Exercise directions: The lines to reproduce from the material below are those from the one containing "Given: Click the help question mark icon" through the one containing "The image size is (1326, 764).", both included; write them out exactly and add nothing.
====== Data supplied ======
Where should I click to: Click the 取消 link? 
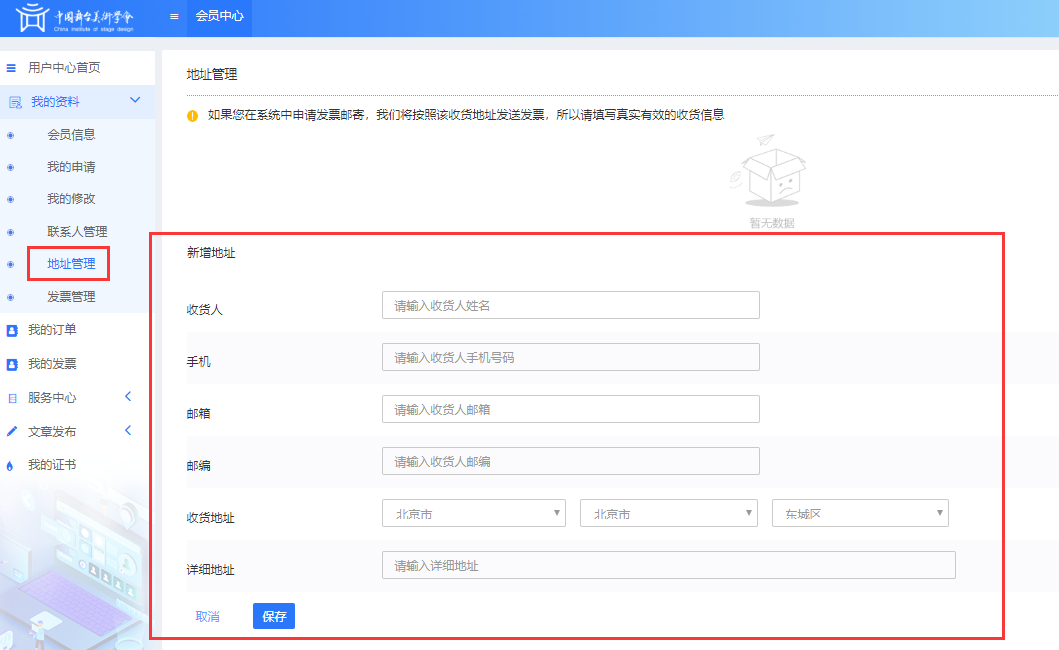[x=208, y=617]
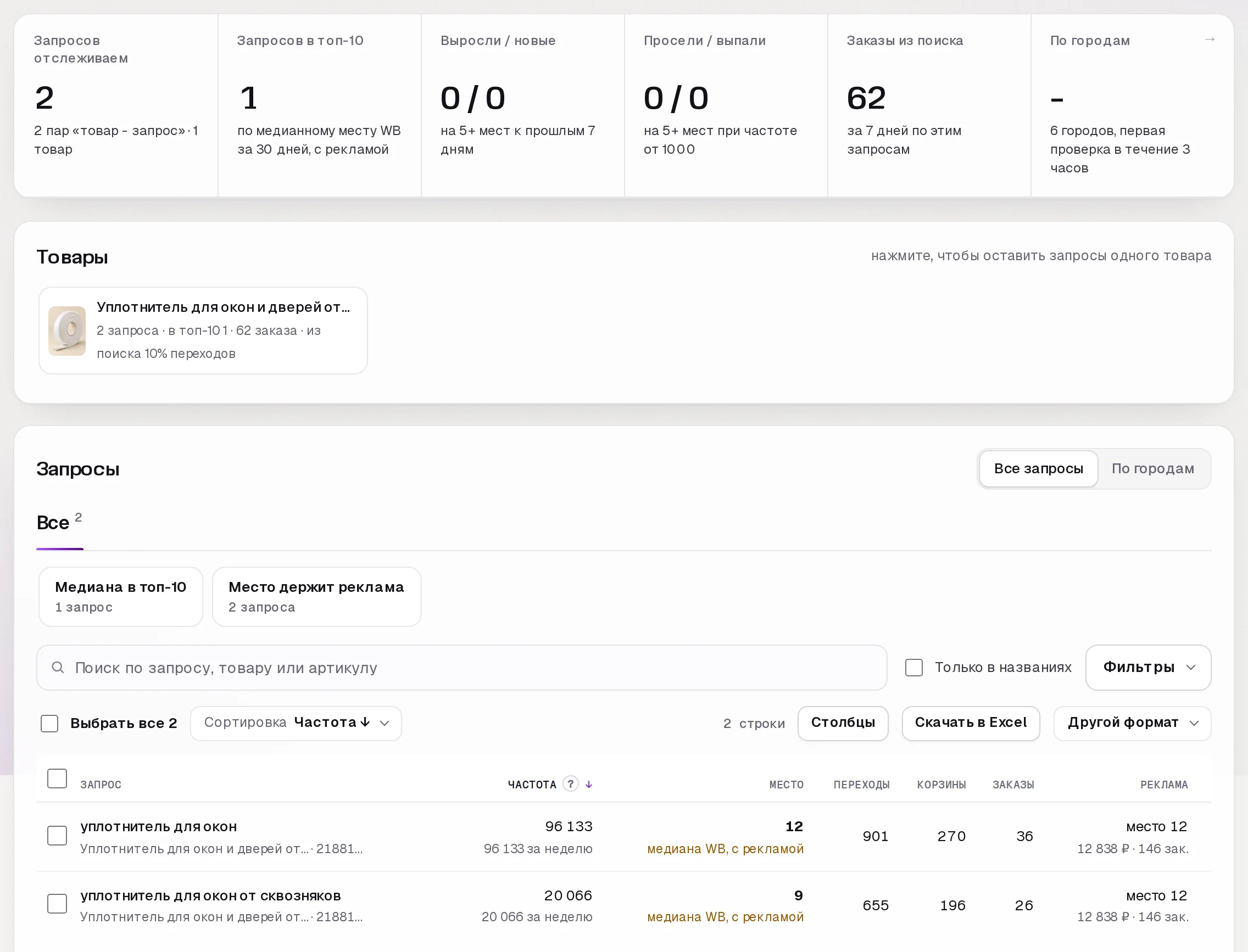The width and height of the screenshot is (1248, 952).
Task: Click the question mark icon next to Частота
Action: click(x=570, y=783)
======
====== Data supplied ======
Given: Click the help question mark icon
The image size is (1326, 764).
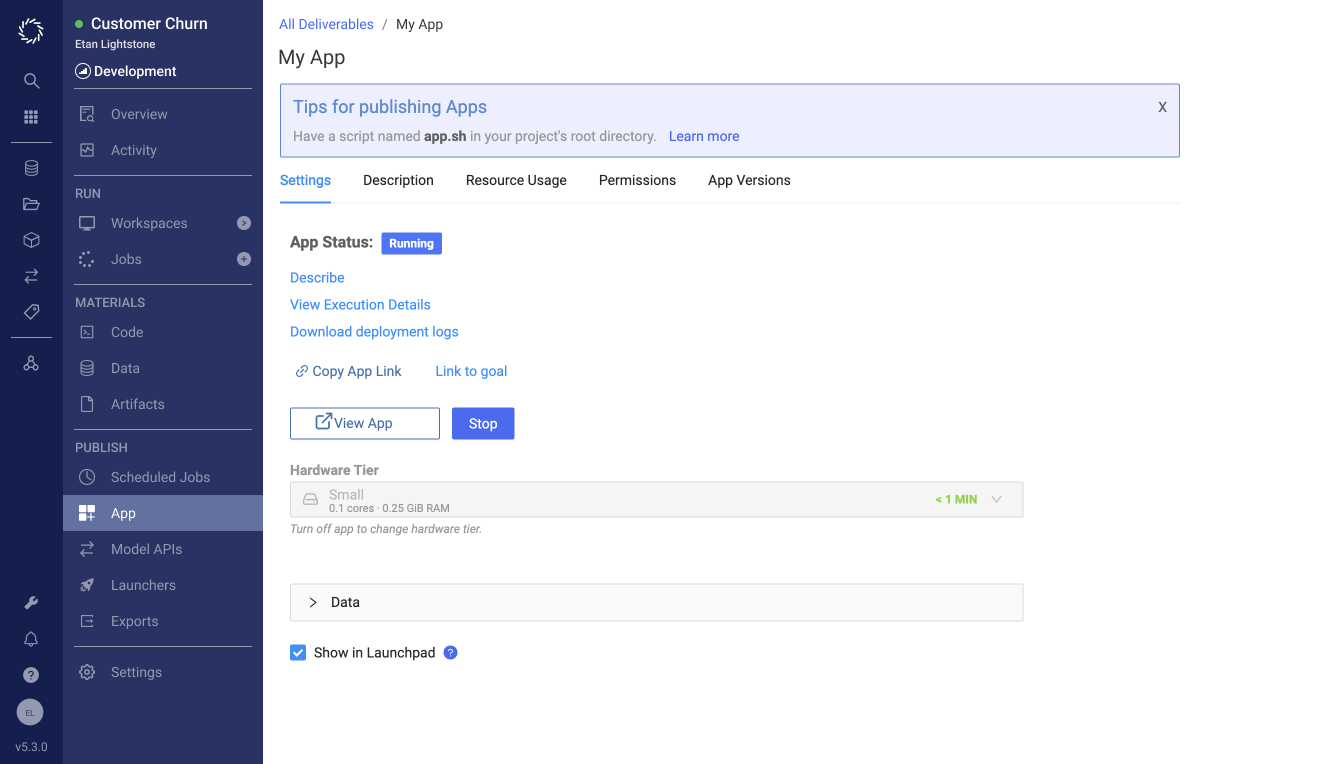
======
Task answer:
Given: Click the help question mark icon
The image size is (1326, 764).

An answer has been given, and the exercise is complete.